Marko Kolanovic: I do tend to be a more contrarian person who looks at things that people aren’t looking at right now—which is good and bad. It’s good because you can uncover things that nobody thought of, and they become very relevant. The bad is that you may be sometimes looking too far out, and then it’s not relevant. If most people don’t look at something, chances are it isn’t going to be relevant very soon. “Too early” sometimes also means “wrong” in finance. If you’re just going to be stating consensus, and a trend follower, you’re not adding much value. The proposition of being a bit more out-of-the-box contrarian is more risky, but it also differentiates.
JO: What bigger-picture market trends are you watching these days?
MK: There’s this fragility in the marketplace that came with the new structure of liquidity, with electronic market-making, computers, and growth in passive. Passive assets and quant assets will grow, and computers and AI will have a bigger role in market-making. At some point that’s going to end up badly—most likely when the next recession hits. Some of the problems around computerized liquidity are going to be fully exposed, and it may really deal a blow to investors and markets overall. Not that we are forecasting it with a certain timeline, but more that investors should have it in the back of their minds.

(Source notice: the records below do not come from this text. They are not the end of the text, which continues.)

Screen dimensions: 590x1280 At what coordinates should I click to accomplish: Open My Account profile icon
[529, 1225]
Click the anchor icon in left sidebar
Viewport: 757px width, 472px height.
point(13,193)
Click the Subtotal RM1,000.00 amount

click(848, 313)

Is there a way to hedge yourself for some type of catastrophic event where liquidity collapses and this whole microstructure potentially fails? Can you design strategies that are going to be resilient to this type of fragility? Can you run some effective hedges that won’t cost you a lot of money? We are thinking about a number of things like timing: market-timing and timing of risk premia. It’s almost a holy grail—can you time these risk premia? So recently we’ve been testing machine-learning algorithms in the context of timing.
JO: So you’re worried about the rise of electronic trading?

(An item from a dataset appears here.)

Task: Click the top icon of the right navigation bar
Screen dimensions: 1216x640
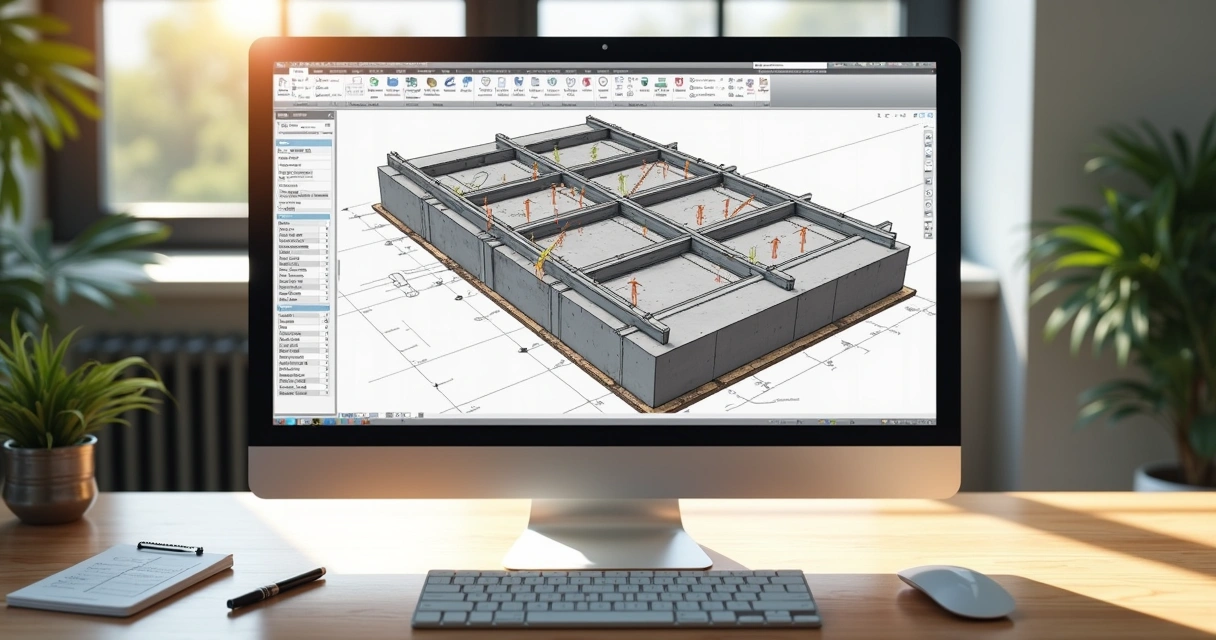Action: pos(928,136)
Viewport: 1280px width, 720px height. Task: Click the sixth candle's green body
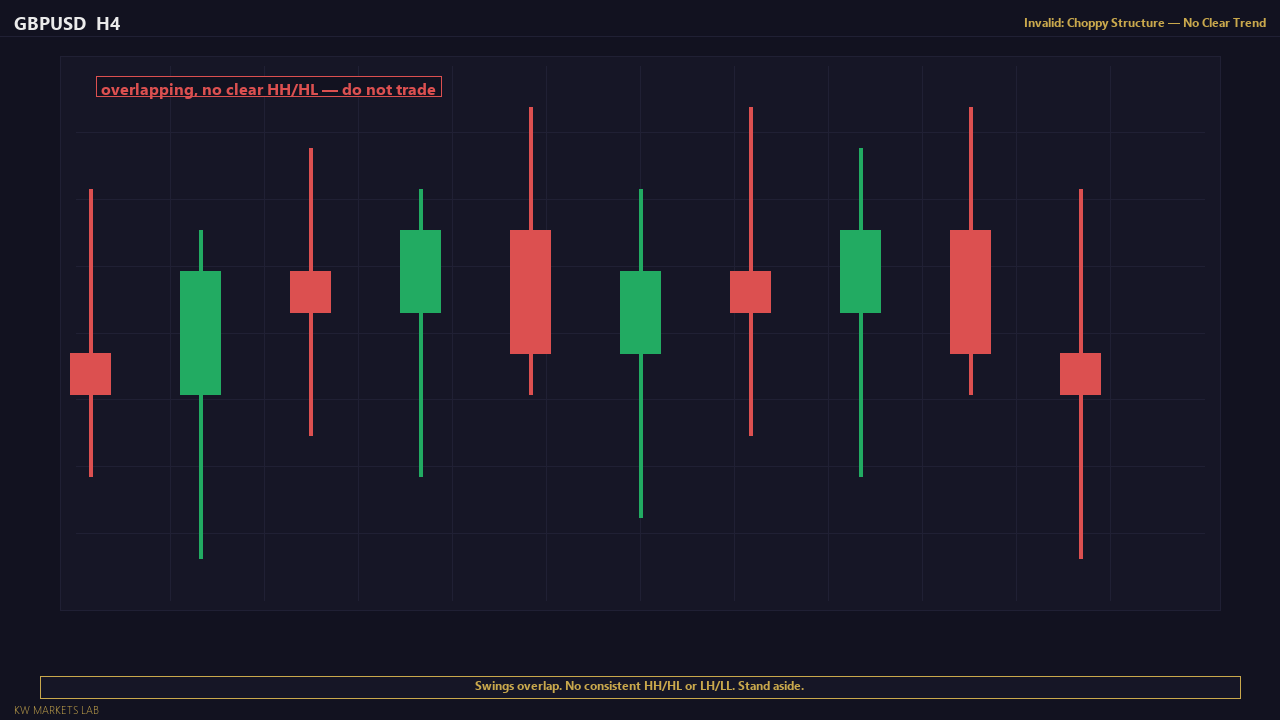tap(640, 312)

MK: There’s more algorithmic trading, where algos are going through headlines or sorting through earnings statements or going through social media in real time and trading. What are the consequences for investors?
We’re seeing reaction time get shorter and shorter for releases, which can also incur costs or take advantage of slower human investors. There are signs of potential abuses with social media posts and headlines. That’s going to get worse and worse and be more of an impediment for human investors to make money. It’s going to cause more confusion in the marketplace.
If you run a certain strategy, how do you insulate yourself against these things? If these algos are taking advantage of you on the liquidity side, maybe they are also taking advantage of you with social media and news headlines. Can you have some sort of countermeasures, if you have a strategy that is vulnerable to that type of thing? What are the limitations? What are the regulatory angles as well? If someone is creating fake tweets to hurt your strategy, are you allowed to defend yourself by throwing off that algorithm? Where’s the limit of market manipulation vs. defense?
JO: How do you use data and the advances in computer science?
MK: We use big alternative data and AI to gauge trends that people aren’t picking up with a conventional way of thinking and try to see how that may impact the markets. We look at the sentiment indicators—we would do textual analysis, how much something is mentioned in the news, how often corporates are mentioning it. Looking at these alternative data sets and some of these newer methods of machine learning and applying them to specific questions we have about the markets. Last year we spent a lot of time on big data and AI. This year is more macro-driven, with interest rates, the fears about trade wars, and then quantitative strategies.
Ossinger is a markets editor at Bloomberg News in New York.